Yahoo Finance | Goldman Sachs spots Nvidia-linked shift not seen in 13 years
Goldman Sachs reported that hedge funds sold off stocks in March at the fastest pace in 13 years, signaling growing anxiety across markets and a shift away from high-profile growth names like Nvidia (NVDA), Tesla (TSLA), and Palantir (PLTR). This rapid de-risking reflects heightened concerns over elevated oil prices, geopolitical instability, and shaky investor sentiment, prompting fund managers to prioritize capital preservation over upside potential. The S&P 500 was down about 4% year-to-date at the time, underscoring the broader market caution.
In response to this risk-off environment, hedge funds are rotating into defensive sectors, favoring stable, lower-volatility names such as Walmart (WMT) and Costco (COST). These consumer staples offer predictable earnings and steady demand, making them attractive during periods of market turbulence. Goldman Sachs’ data indicates this shift is not isolated but reflects a broader reevaluation of market leadership, with investors reducing exposure to tech, financials, and industrials amid fears of a deteriorating economic backdrop.
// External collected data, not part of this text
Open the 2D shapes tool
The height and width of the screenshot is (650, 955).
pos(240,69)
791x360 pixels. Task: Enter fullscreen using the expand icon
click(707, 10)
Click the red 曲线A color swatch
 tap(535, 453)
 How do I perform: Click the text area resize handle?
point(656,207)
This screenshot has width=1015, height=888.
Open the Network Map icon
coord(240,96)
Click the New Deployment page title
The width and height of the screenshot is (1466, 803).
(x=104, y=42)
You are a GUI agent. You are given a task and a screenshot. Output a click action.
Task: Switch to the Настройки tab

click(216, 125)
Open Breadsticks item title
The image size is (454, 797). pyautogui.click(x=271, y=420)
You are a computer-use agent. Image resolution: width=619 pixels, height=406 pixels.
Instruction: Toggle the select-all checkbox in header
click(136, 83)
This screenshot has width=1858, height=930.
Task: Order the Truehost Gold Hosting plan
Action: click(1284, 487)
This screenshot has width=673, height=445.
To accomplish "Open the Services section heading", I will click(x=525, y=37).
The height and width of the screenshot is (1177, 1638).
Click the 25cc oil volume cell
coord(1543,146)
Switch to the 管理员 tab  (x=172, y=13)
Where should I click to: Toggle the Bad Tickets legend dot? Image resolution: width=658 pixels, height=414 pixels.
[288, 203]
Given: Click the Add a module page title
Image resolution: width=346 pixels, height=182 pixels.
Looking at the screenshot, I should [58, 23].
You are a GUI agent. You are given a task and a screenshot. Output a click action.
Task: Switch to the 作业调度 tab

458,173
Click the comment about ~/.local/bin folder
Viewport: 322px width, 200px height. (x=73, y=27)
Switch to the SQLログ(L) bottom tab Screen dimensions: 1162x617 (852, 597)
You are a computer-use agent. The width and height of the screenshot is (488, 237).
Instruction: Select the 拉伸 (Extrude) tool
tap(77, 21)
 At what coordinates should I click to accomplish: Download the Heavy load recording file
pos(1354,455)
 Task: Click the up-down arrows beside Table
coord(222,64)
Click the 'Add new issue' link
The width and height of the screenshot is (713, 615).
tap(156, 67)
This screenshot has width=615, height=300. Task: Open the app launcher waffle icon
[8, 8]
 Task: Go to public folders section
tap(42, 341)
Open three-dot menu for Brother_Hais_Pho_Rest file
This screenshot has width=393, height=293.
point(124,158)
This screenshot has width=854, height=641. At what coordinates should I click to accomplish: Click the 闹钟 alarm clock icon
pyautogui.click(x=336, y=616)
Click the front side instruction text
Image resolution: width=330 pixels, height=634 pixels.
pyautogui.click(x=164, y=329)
Despite the selloff pressure, Nvidia still holds relative value on certain metrics—its forward non-GAAP P/E of 21.39 and GAAP P/E of 21.80 are now in line with or below sector medians, and its PEG ratios of 0.54–0.56 suggest the stock is not excessively priced relative to growth. However, its forward price-to-sales ratio of 11.67 remains far above the sector median of 2.93, indicating Wall Street continues to assign a significant quality premium. While short-term momentum shows Nvidia trading above its 10-day moving average, it remains below key longer-term averages, suggesting a cautious approach: long-term investors may buy selectively, but short-term traders should wait for a reclaim of the $180–$183 range before considering a breakout.